Flutter has received a lot of compliments due to its flexible, simple, open-source, compared to Android. Let’s check out Flutter’s capabilities when it comes to developing apps.
The first version of Flutter, called Sky, was revealed at the 2015 Dart developer summit. From that moment, Flutter has received a lot of compliments due to its flexible, simple, open-source, compared to Android. In this article, I will review Flutter in developing apps.
What Is Flutter?
Flutter is a mobile UI framework by Google, which is used to develop cross-platform mobile apps in a short time. It allows you to build beautiful and high-qualified native apps on both Android and iOS from a single codebase. Flutter is a free, open-source framework.
Google has its SDK called Android and releasing Flutter is considered as Google’s strategy that pushes the mobile app development industry to a new level.
What Is Dart?
Most of Flutter’s advantages come from Dart – a programming language created by Google. Compared to other languages, Dart proves its outstanding strengths in building an app:
- Multiple purposes: Mobile app development is not the only purpose of Dart. You can use it to write the backend. Dart has transpilers to use in a browser. AngularDart is an example of Dart’s support for the Angular framework.
However, Dart has no functional APIs. Developers who get used to Java 8’s stream API may struggle with it.

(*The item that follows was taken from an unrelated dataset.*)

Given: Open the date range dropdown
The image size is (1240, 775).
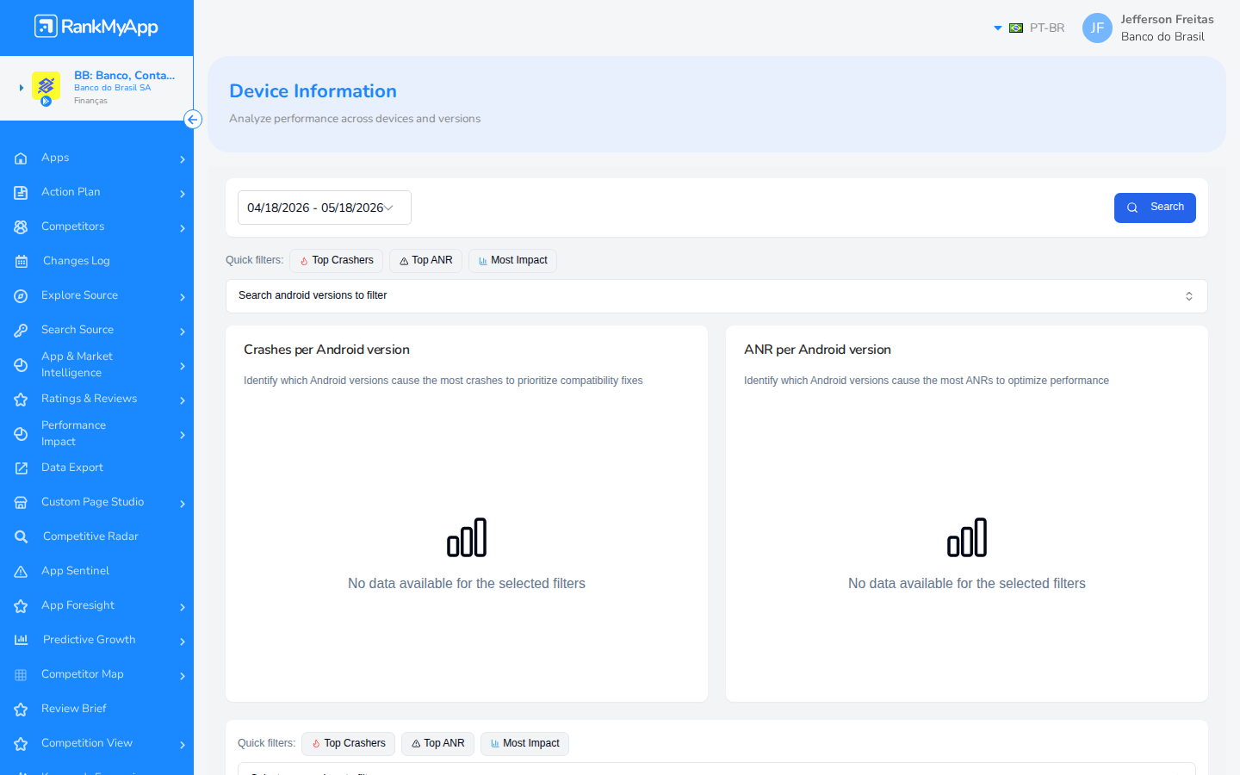Looking at the screenshot, I should (325, 208).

Flutter vs. Java and Swift
If you want to develop an app that runs on multiple platforms, Flutter is the best one. In general, developers need to write an app several times, once in Java for the Android version and once in Swift for the iOS version. This process is a waste of time and effort for developers. However, Flutter’s apps run on engine render Flutter (written by C++) and Flutter Framework (written by Dart). All are packaged by the SDK to be ready to run on every platform. When building a Flutter app, a new engine will run Flutter’s codes and they are enough for Flutter to work on Android and iOS.
Flutter vs. Other Native Cross-Platform Frameworks
It’s undeniable that there are several solutions for cross-platform apps such as Ionic, Cordova, React Native or Xamarin. However, Flutter proves its outstanding strengths over others. Flutter doesn’t translate TypeScript (C#) code into iOS/Android elements. It works as a game engine which layouts widgets and renders them to a canvas. Thus, Flutter is faster and less lagging than hybrid frameworks.
What I like About Flutter
- It has a lot of built-in components: In Flutter, you can find a collection of widgets for layout, styling, animations and UI components that follow Material Design and Cupertino (iOS-flavor). It’s easy to build an app without finding any poorly-maintained widgets from a third party.
- Fast and smooth: It’s common to see other hybrid apps with rough navigation sliding, lagging page transition, and incorrect text style. Compared to them, the Flutter app is faster, smoother and pixel-perfect. You can feel changes in scrolling, buttons, tabs and more.
- Future choice: Google continuously posts blog articles and videos about Flutter to promote it. Google is ready to bring Flutter in developing many apps, especially Google AdWords. Maybe Flutter will replace Android in the future so it’s profitable for software companies that work on it.
- Good tooling: Flutter’s built-in tooling is great. The intuitive CLI of Flutter is integrated with IntelliJ (Android Studio) and Visual Studio Code.
- Open-Source: Flutter is available on GitHub.
- Building apps is faster: The hot reload function of Flutter allows you to test, build UI, add features and fix faster.
- Access SDK native’s features: Flutter allows you to reuse Java, Swift and ObJc code to access SDK native’s features on iOS and Android.
What I Don’t Like About Flutter
One of the biggest problems with Flutter is the size of the apps. They are quite large because these apps are packaged with an engine. A Flutter app can be up to 46MB when installing. Meanwhile, an app is generally 6 – 7MB on Android. If Google can handle these problems, Flutter will be a competitor capable of beating Android.
How I Started Learning Flutter
Learning how to use Flutter is not a hard task if you have a method. Before learning Flutter, I researched Dart in Dart.dev to get used to Dart’s syntax and concepts. Then, I accessed Flutter.dev to build an app.
This year, Google published the Flutter version 1.0. This framework will be a big step towards the release of the Fuchsia operating system in the future. With the first successes of Groupon, Hamilton, Alibaba, Tencent, etc., we hope that Flutter will reduce stress for developers in building high-qualified cross-platform apps in the future.